Los avances logrados durante el último año tienen una línea clara: facilitar el acceso al tratamiento de los casos de Chagas connatal, poniendo el foco en mujeres en edad fértil y la detección temprana de la enfermedad en niños. Un adulto con esta dolencia es un niño que no fue tratado; una mujer no tratada son muchos niños con riesgo de ser infectados. Y, a día de hoy, son 9.000 los niños que cada año nacen con la enfermedad en todo el mundo.

Cuando se realiza el diagnóstico temprano en niños menores de un año, el tratamiento es altamente efectivo, llegando a curar al menor en su totalidad

La nueva estrategia tomada no es baladí: cuando se realiza el diagnóstico temprano en niños menores de un año, el tratamiento es altamente efectivo, llegando a curar al menor en su totalidad.

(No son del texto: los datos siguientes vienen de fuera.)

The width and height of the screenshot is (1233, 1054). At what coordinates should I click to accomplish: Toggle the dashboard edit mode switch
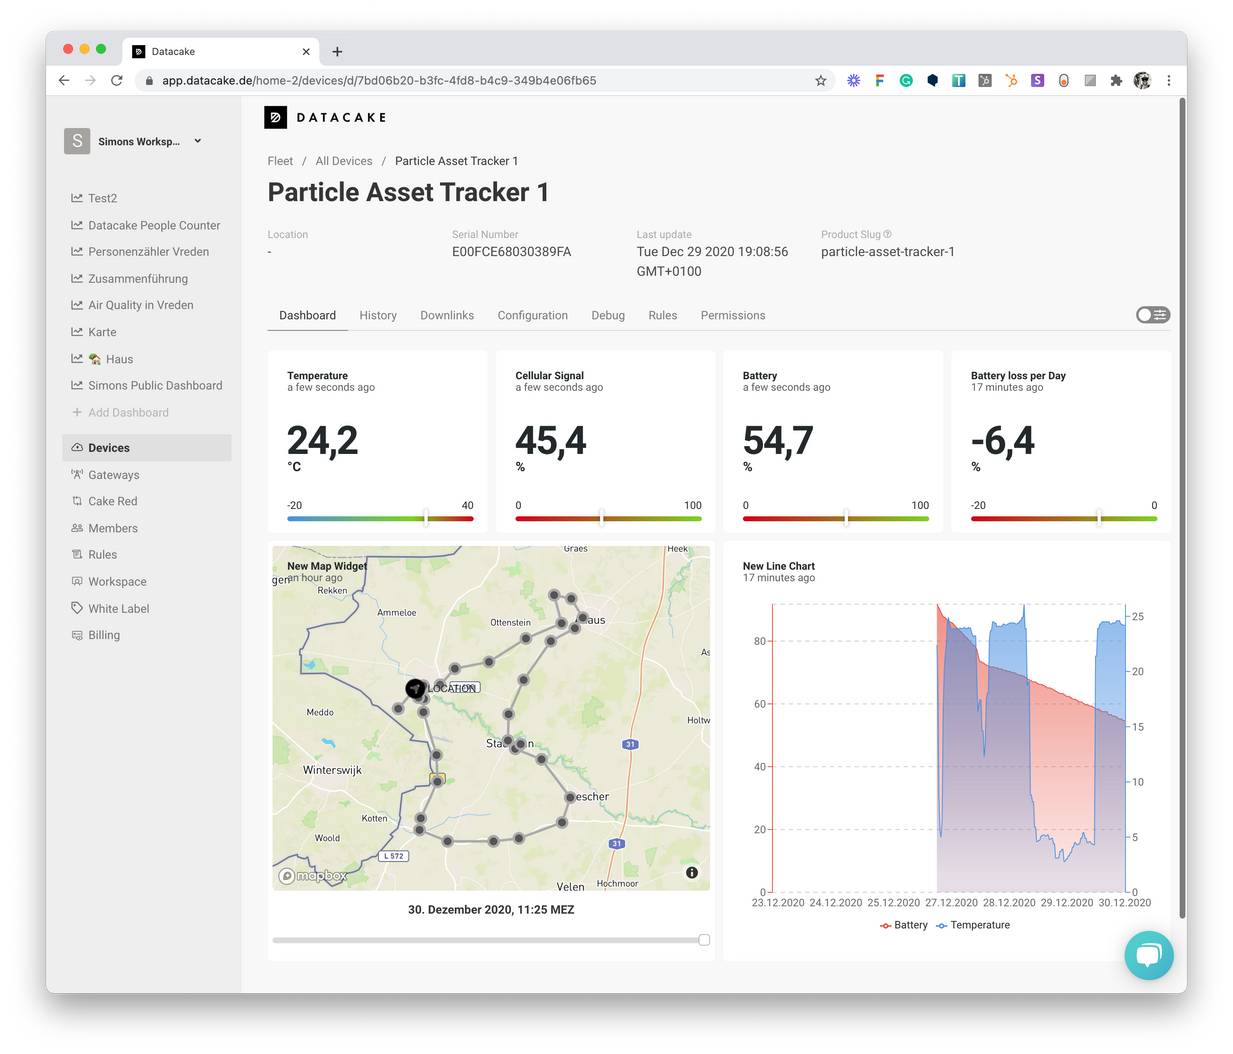(1151, 314)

En pacientes adultos no es tan simple demostrar la cura: al ser una infección crónica, pueden requerirse 10, 20 o más años para demostrar que el afectado está totalmente libre de chagas (dado que en el organismo persisten los anticuerpos en los que se basan las técnicas diagnósticas).

La buena noticia es que el diagnóstico y tratamiento antes del embarazo en mujeres en edad fértil evita la transmisión de madre a hijo de la enfermedad. Con el adecuado protocolo, el corte de esta vía de transmisión sería relativamente sencilla y permitiría erradicar la enfermedad en áreas no endémicas como España. De esta forma, el chagas podría contar con modelos validados que sirvan como ejemplo para controlar, eliminar o incluso erradicar otras enfermedades desatendidas que en pleno siglo XXI siguen padeciendo 1.000 millones de personas.

Ana Arbex Abollado es responsable de Comunicación Mundo Sano España.